Astrological birth chart for Emperor Nero and planetary symbols

astrological birth chart for Emperor Nero and planetary symbols. (Left, a Wellcome Trust image, via Wikimedia Commons. Right image created using Inkscape. Click for larger image.)

The invention of the printing press in the 15th century fueled popular interest in horoscopes, as noted in a 2017 paper by Andreas Schrimpf of the Department of Physics of the University of Marburg (Marburg, Germany) posted on arXiv.[2] Schrimpf writes that astrometrical observations, previously published in Latin, were then published in the vernacular languages, and they were used to "foretell weather, growth of fruit, diseases, war and misfortune."[2] In Germany, Victorinus Schönfeldt (1525-1592), professor of mathematics at Marburg University, used the Copernican system to make position calculations of the planets as a scientific adviser to Wilhelm von Hessen-Kassel (Wilhelm IV), Landgrave of Hesse-Kassel. Schönfeldt published the Prognosticon Astrologicum, an annual compendium of planetary positions.[2]

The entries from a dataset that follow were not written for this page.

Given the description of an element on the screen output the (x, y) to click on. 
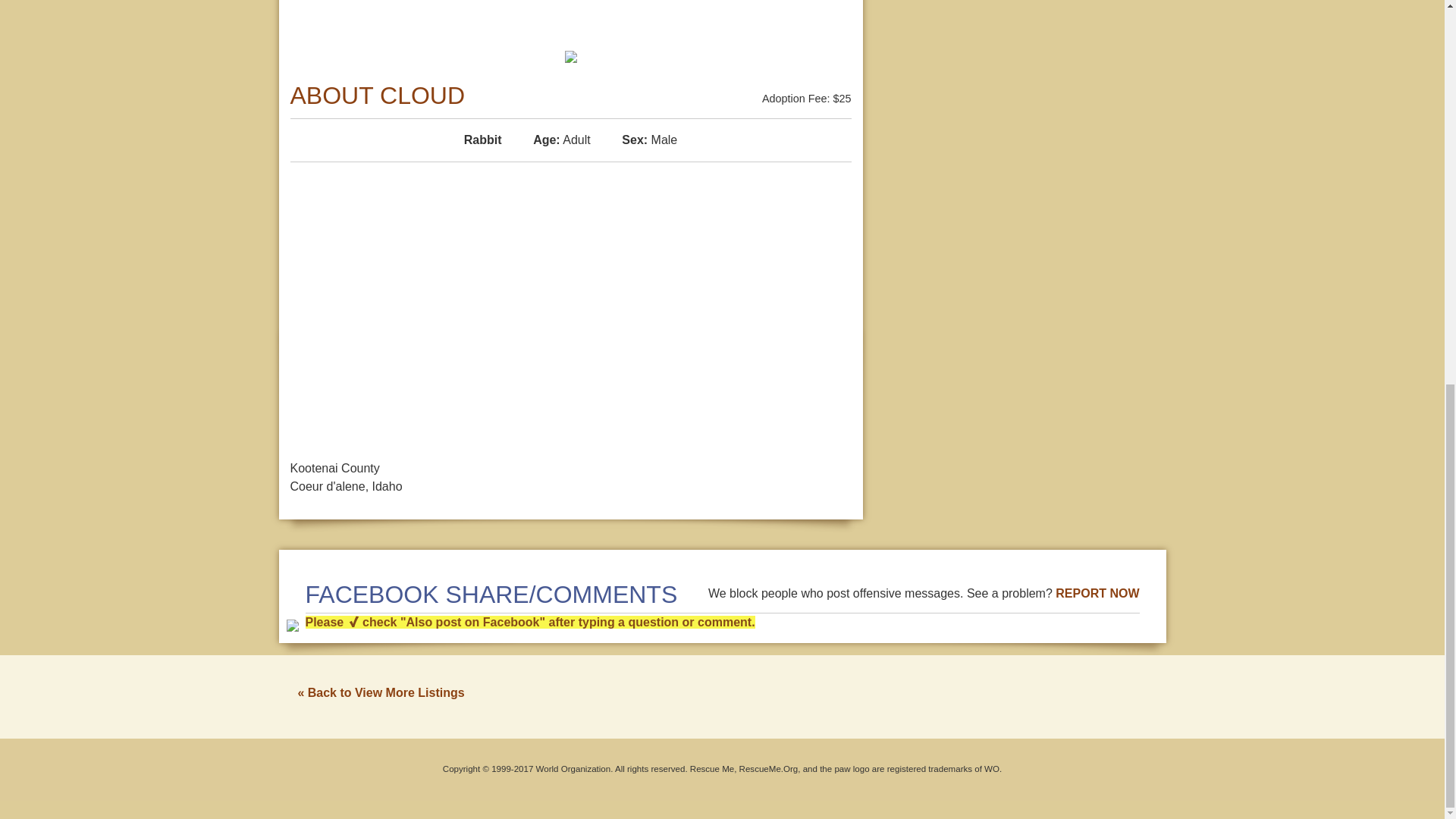
REPORT NOW (1096, 593)
Given the description of an element on the screen output the (x, y) to click on. 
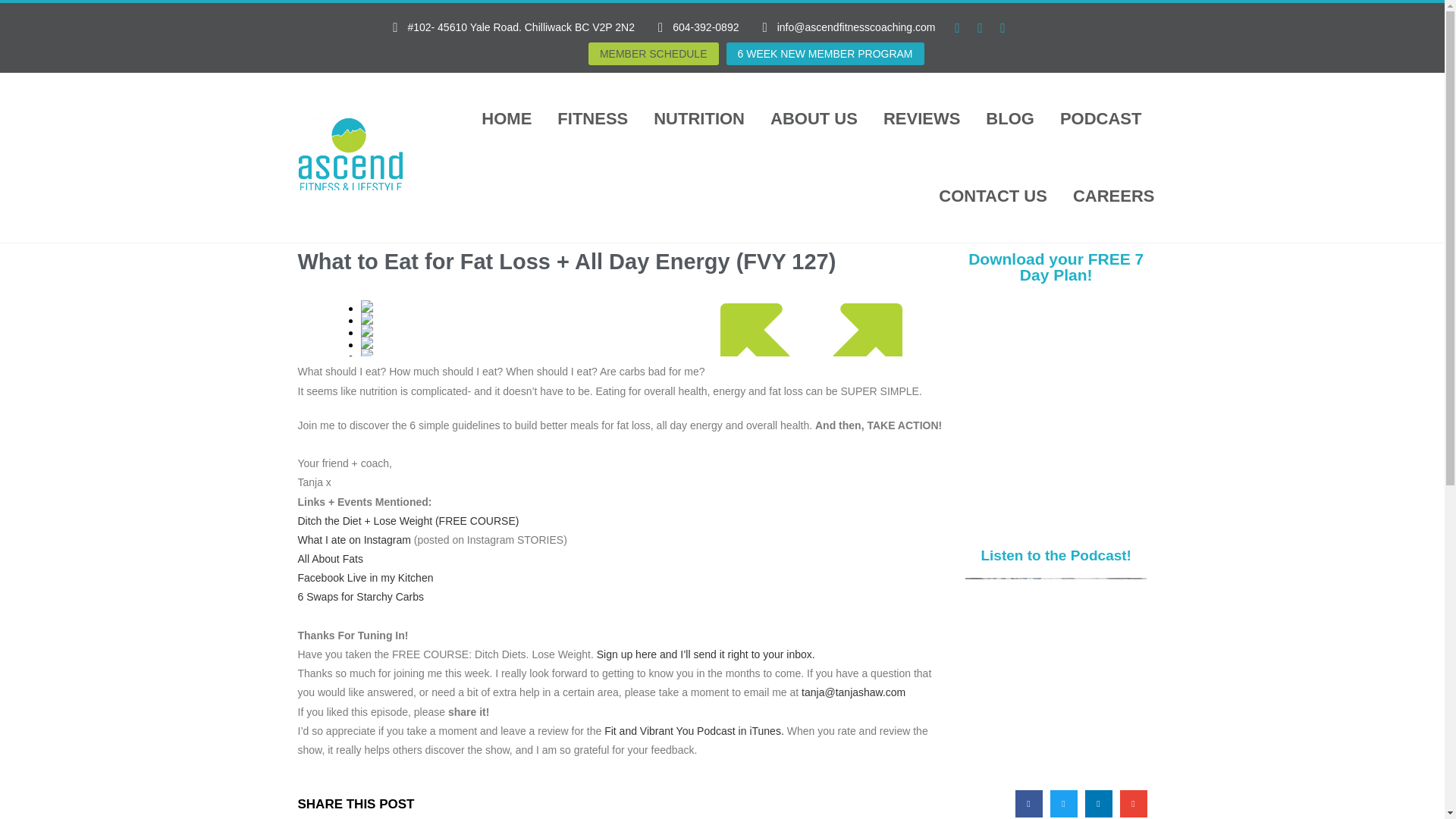
ABOUT US (813, 119)
CONTACT US (992, 196)
604-392-0892 (692, 27)
FITNESS (592, 119)
Facebook Live in my Kitchen (364, 577)
CAREERS (1113, 196)
6 WEEK NEW MEMBER PROGRAM (825, 53)
All About Fats (329, 558)
6 Swaps for Starchy Carbs (360, 596)
What I ate on Instagram (353, 539)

Albertus Magnus (c.1200-1280), also known as Saint Albert the Great, a German Catholic Dominican friar, bishop, and one of the 36 Doctors of the Church, was an important figure in both alchemy and astrology. It's claimed that Albert discovered the philosopher's stone, and he wrote that he had witnessed the creation of gold by "transmutation." He mentioned the power of stones in his commentary, De mineralibus, but he did not name the powers.[4] Albert's alchemical legacy has been inflated by many texts falsely attributed to him, and it appears that Albert did not personally do any alchemical experiments.

Albertus Magnus (c.1200-1280)

Albertus Magnus (c.1200-1280).

(A 1352 fresco of Albertus Magnus by Tommaso da Modena (1326–1379) at the Seminario di Treviso, via Wikimedia Commons.)

Albert's astronomical and astrological legacy is greater than his alchemy. In Albert's time, the Middle Ages, astrology was embraced by scholars, who believed that all creation was connected, and that it was a reasonable assumption that life on Earth was influenced by activities in the heavens above. Albert thought that horoscopes would be useful as a means of understanding each person's specific temptations. He wrote about astrology in his 1260 Speculum Astronomiae, written largely as a defense of its practice in Christendom. Astrology was on a list of condemned practices of Bishop Stephen Tempier, but Albert viewed astrology as a means of understanding the intentions of God, who controlled the planets and the Earth.


  1. K. Aleklett, D. J. Morrissey, W. Loveland, P. L. McGaughey, and G. T. Seaborg, "Energy dependence of 209Bi fragmentation in relativistic nuclear collisions," Phys. Rev. C, vol. 23, no. 3 (March 1, 1981), pp. 1044ff., DOI:https://doi.org/10.1103/PhysRevC.23.1044.
  2. Andreas Schrimpf, "Victorinus Schönfeldt (1533 - 1591) und sein Prognosticon Astrologicum," arXiv, December 30, 2017. Also appears in Nuncius Hamburgensis, Popularisierung der Astronomie, Proceedings der Tagung des Arbeitskreises Astronomiegeschichte in der Astronomischen Gesellschaft in Bochum 2016, vol 41 (2017), pp. 162-185.
  3. A. Losev, "Astronomy" or "astrology": a brief history of an apparent confusion, arXiv, December 29, 2010.
  4. Albertus Magnus, "Book Of Minerals", Dorothy Wyckoff, Trans., (Oxford:Clarendon Press, 1967), via archive.org.